* [Materials provided]
-- BEGIN --

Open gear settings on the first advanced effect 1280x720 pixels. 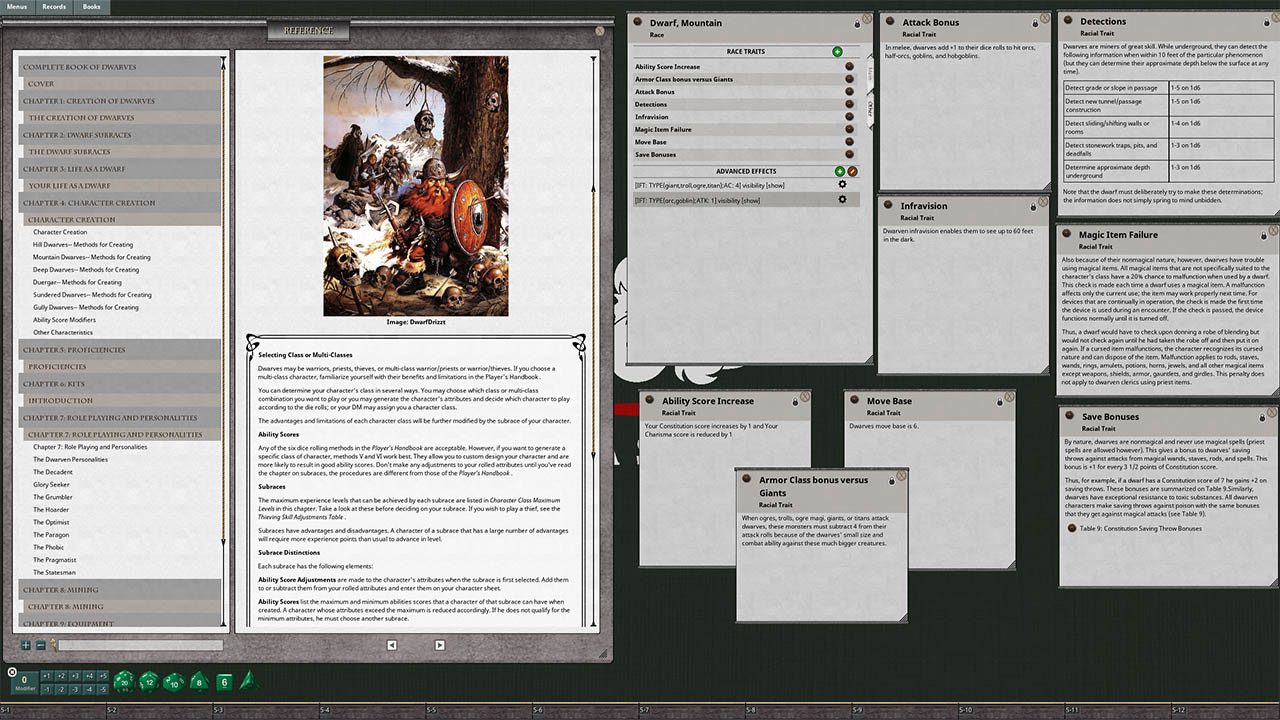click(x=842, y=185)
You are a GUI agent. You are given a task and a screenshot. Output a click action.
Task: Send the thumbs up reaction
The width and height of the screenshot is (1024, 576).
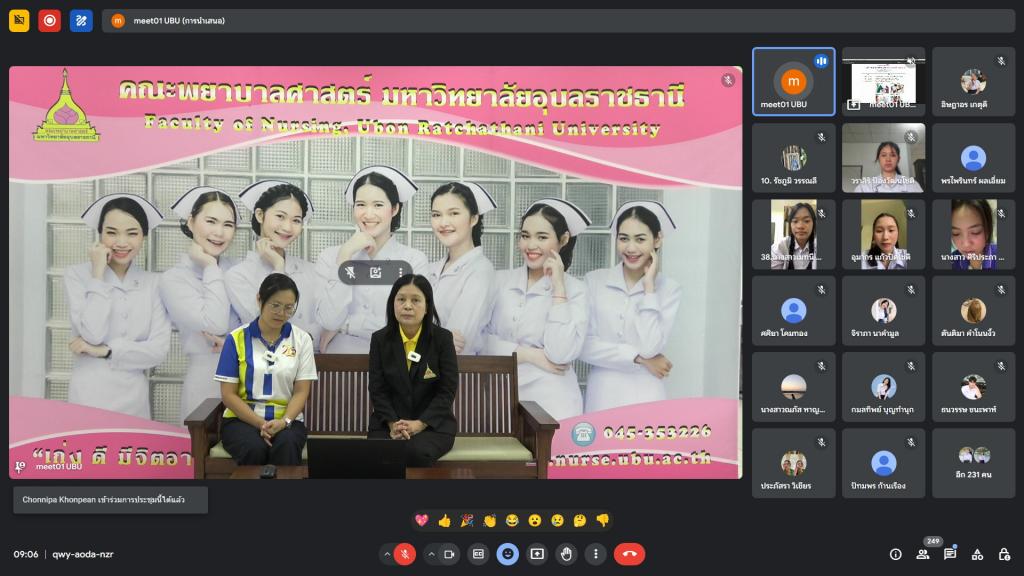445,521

-- END --
-- BEGIN --

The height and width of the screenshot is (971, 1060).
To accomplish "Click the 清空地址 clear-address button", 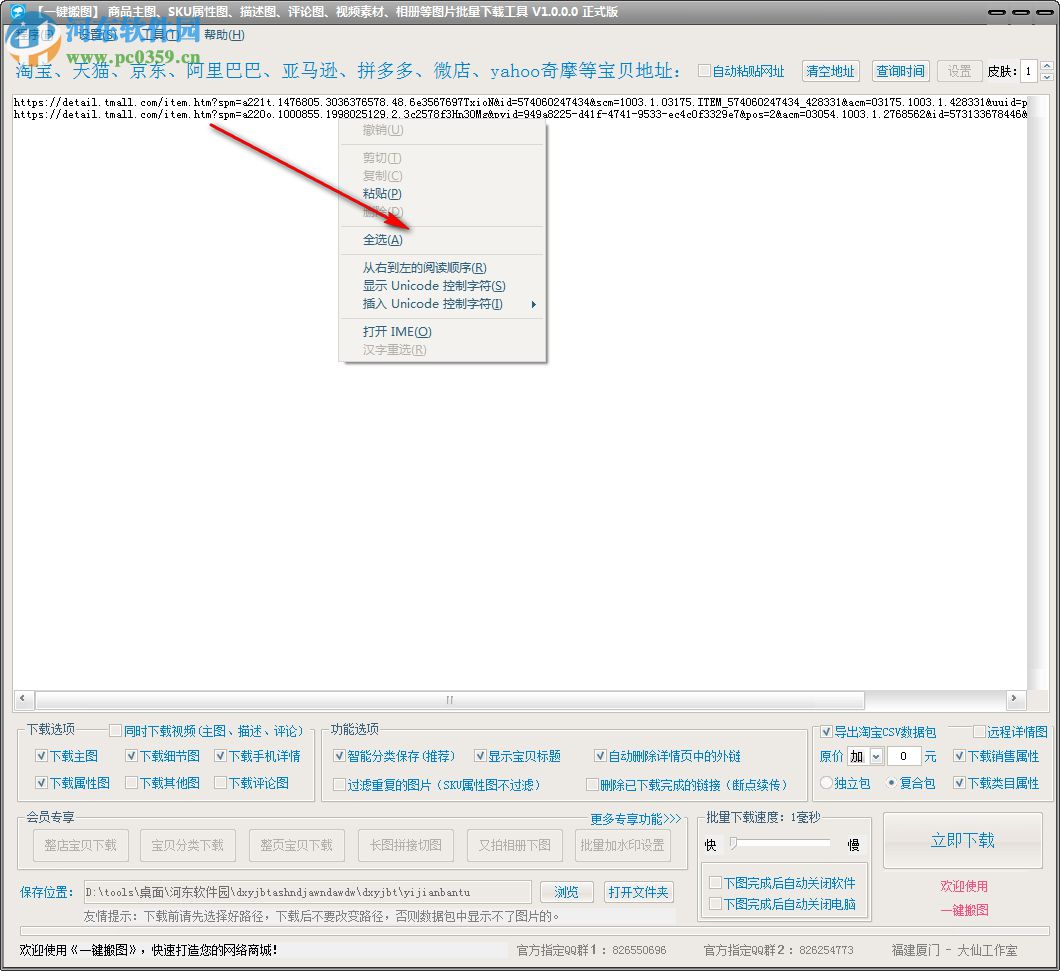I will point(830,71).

-- END --

* [What to do] Which rows contain the string "width"? Gather every such row in full, treating uppercase and lowercase letters as different.

* [Task answer]
The width and height of the screenshot is (1024, 576).
The height and width of the screenshot is (971, 1060).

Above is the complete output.